22nd May 1944
The Rt. Hon. Winston S. Churchill, C.H., M.P.
Sir,
In accordance with your kind permission, I have the honour to send you a brief report about my impressions of the great Anglo-American enterprise, in the scientific aspects of which I have been given the opportunity to participate together with my British colleagues.
The principles on which the enormous energy stored in the nuclei of atoms may be released for practical purposes were, as a result of international scientific collaboration, already perceived in outline before the war and are, therefore, common knowledge to physicists all over the world. It was, however, by no means certain whether the task would surpass human resources, and it was therefore a revelation to me, on my arrival in England last October, to learn with what courage and foresight the effort had been undertaken and what an advanced stage the work had already reached.
In fact, what until a few years ago might be considered as a fantastic dream is at present being realized within great laboratories and huge production plants secretly erected in some of the most solitary regions of the United States. There a larger group of physicists than ever before collected for a single purpose, working hand in hand with a whole army of engineers and technicians, are preparing new materials capable of an immense energy release, and are developing ingenious devices for the most effective use of these materials.
To everyone who is given the opportunity to see for himself the refined laboratory equipment and the gigantic production machinery, it is an unforgettable experience, of which words can only give a poor impression. Moreover it was to me a special pleasure to witness the most harmonious and enthusiastic cooperation between the British and American colleagues, and on my departure I was expressly asked by the leaders of the American organization to convey their genuine appreciation of the help they are receiving, on an ever increasing scale, from their British collaborators.

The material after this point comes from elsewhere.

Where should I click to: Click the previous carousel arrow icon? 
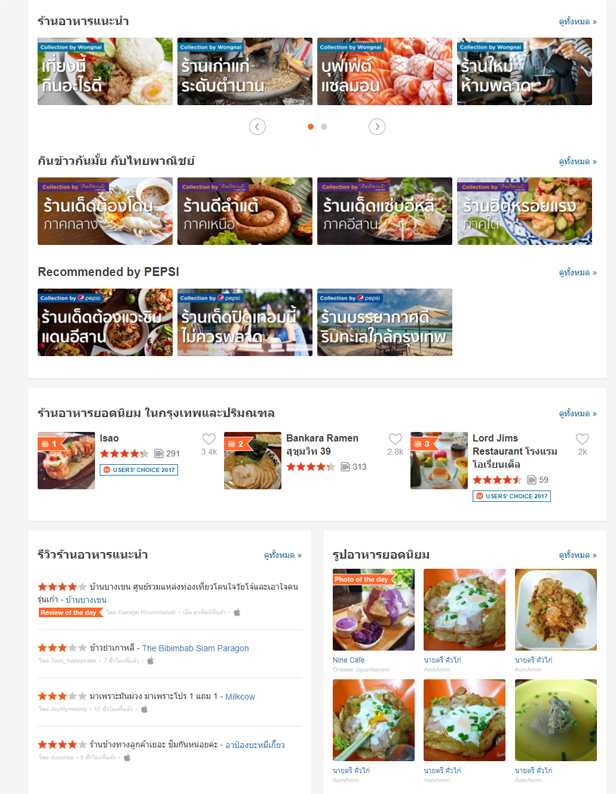tap(257, 127)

I will not tire you with any technical details, but one cannot help comparing the situation with that of the alchemists of former days, groping in the dark in their vain efforts to make gold. To-day physicists and engineers are, on the basis of firmly established knowledge, controlling and directing violent reactions by which new materials far more precious than gold are built up, atom by atom. These processes are in fact similar to those which took place in the early stages of development of the universe and still go on in the turbulent and flaming interior of the stars.
The whole undertaking constitutes, indeed, a far deeper interference with the natural course of events than anything ever before attempted, and it must be realized that the success of the endeavours has created a quite new situation as regards human resources. The revolution in industrial development which may result in coming years cannot at present be surveyed, but the fact of immediate preponderance is, that a weapon of devastating power far beyond any previous possibilities and imagination will soon become available.
The lead in the efforts to master such mighty forces of nature, hitherto beyond human reach, which by good fortune has been achieved by the two great free nations, entails the greatest promises for the future. The responsibility for handling the situation rests, of course, with the statesmen alone. The scientists who are brought into confidence can only offer the statesmen all such information about technical matters as may be of importance for their decisions.
In this connection it is significant that the enterprise, immense as it is, has still proved to demand a much smaller effort than might have been anticipated, and that the development of the work has continually revealed unsuspected possibilities for facilitating the production of the materials and for intensifying their effects.
These circumstances obviously have an important bearing on the question of an eventual competition about the formidable weapon, and on the problem of establishing an effective control, and might therefore perhaps influence the judgment of the statesmen as to how the present favourable situation can best be turned to lasting advantage for the cause of freedom and world security.
I hope you will permit me to say that I am afraid that, at the personal interview with which you honoured me, I may not have given you the right impression of the confidential conversation in Washington on which I reported. It was, indeed, far from my mind to venture any comment about the way in which the great joint enterprise has been so happily arranged by the statesmen; I wished rather to give expression to the profound conviction I have met everywhere on my journey that the hope for the future lies above all in the most brotherly friendship between the British Commonwealth and the United States.
It was just this spirit of co-operation that the President’s friend [Felix Frankfurter], believing the matter to be of the highest importance for the two countries, and knowing that, at the Chancellor’s request, I was coming to England for technical consultations, entrusted me, in strictest confidence, to convey to you, that the President is deeply occupied in his own mind with the stupendous consequences of the project, in which he sees grave dangers, but also unique opportunities, and that he hopes together with you to find ways of handling the situation to the greatest benefit of all mankind.